Local fly fish guides (like Bernard Evans) will show you Freeport’s finest for bonefishing – using both wadeable flats and skiffs. There are some terrific spots around East End and McLeans Town as well as on the north and south edges of the island and the Deep Water, Great and Little Sale Cays. Deep sea fishing trips take you to the best spots for a catch - some within a 15-minute boat ride of the Port Lucaya dock – where you can find the likes of mahi mahi, tuna, wahoo, and sailfish. There’s also plenty of opportunity for reef fishing where you can bring home grouper, snapper, and barracuda. The best time of year to fish is between April and September but having said that there are dozens of species in these waters to catch year-round.
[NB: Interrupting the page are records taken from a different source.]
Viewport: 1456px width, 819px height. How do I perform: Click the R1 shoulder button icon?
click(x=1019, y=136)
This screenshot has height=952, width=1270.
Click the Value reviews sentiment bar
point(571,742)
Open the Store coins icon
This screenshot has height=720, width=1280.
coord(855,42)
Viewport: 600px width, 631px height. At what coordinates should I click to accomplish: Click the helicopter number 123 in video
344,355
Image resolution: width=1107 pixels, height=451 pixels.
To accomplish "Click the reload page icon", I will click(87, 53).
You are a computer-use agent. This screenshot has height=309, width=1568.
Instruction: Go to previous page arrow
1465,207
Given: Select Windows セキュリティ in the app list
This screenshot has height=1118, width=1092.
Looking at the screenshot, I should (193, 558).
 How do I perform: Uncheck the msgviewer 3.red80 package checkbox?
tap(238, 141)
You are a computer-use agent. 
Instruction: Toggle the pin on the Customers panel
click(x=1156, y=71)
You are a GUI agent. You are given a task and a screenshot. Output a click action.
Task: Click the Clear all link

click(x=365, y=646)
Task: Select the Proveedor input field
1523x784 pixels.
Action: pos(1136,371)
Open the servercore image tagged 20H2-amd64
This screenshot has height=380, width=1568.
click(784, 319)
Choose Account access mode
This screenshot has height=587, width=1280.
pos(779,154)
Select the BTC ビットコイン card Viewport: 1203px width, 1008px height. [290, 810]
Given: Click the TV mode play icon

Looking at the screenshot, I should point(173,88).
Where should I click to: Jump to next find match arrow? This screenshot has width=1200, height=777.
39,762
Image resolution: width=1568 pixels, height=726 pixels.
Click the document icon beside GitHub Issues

In the Grand Lucayan National Park, you can paddle along Gold Rock Creek between mangroves – passing all kinds of tropical flora and fauna. Another much loved tour is to kayak from the mainland over to Peterson Cay (it takes half an hour or so) and explore the smallest national park in the Bahamas, above and below the water (don’t forget your snorkel). Pelican lake is a good place to spot jellyfish and sea turtles. Tour companies run trips to these locations and more, providing all the necessary equipment and often collecting you from your hotel. You can also rent boats from a number of beaches – like Paradise Cove and Taino – and pootle about on the peaceful waters.
The championship Reef Club course in Freeport - designed by Trent Jones Jr. - often ranks among the best in the Bahamas and the top 100 in the world. The links-style course has rolling greens and wide fairways, dotted with challenging bunkers and over half of the 18 holes playing off water. Further inland, the Fortune Hills Golf and Country Club has an excellent nine-hole links course designed by Joe Lee and Dick Wilson, home to the longest par 5 you’ll find in the Bahamas and a testing water hazard on the third hole.
Activity companies offer bike and motorized bike (a little less legwork) hire, providing maps or tours to show you the best routes on the island. Though there’s a bike lane on Midshipman Road from Lucaya, most of the cycling takes place off the main roads and instead on paths linking neighbourhoods and lining the south coast. We like the rides from Port Lucaya and Sherwood to Fortune Beach, or over to Ben’s cave in the Lucayan National Park. Follow parts - or all - of the route of the Tour de Grand Bahama, which goes along the south coast through McCleans town, via the High Rock Police Station, through Freeport and finishes up at West End.
There are some gorgeous routes around the Lucayan National Park, taking walkers through mangroves and to caves and beaches. In McLean’s Town, the Crabbing Bay Birding Trail is short, straight path along the coast and through forest, finishing up at Crabbing Bay – where twitchers have spotted dozens of species, both rare, endemic, and migratory (from the West Indian Woodpecker to the Bahama Swallow and Bobolinks). There’s a short trail through the Rand Nature Centre, home to more bird species as well as over a hundred endogenous plants. We love the Fern Gully nature train in Holmes Rock, where common sights include curly tailed lizards and butterflies, and you can explore underground caves.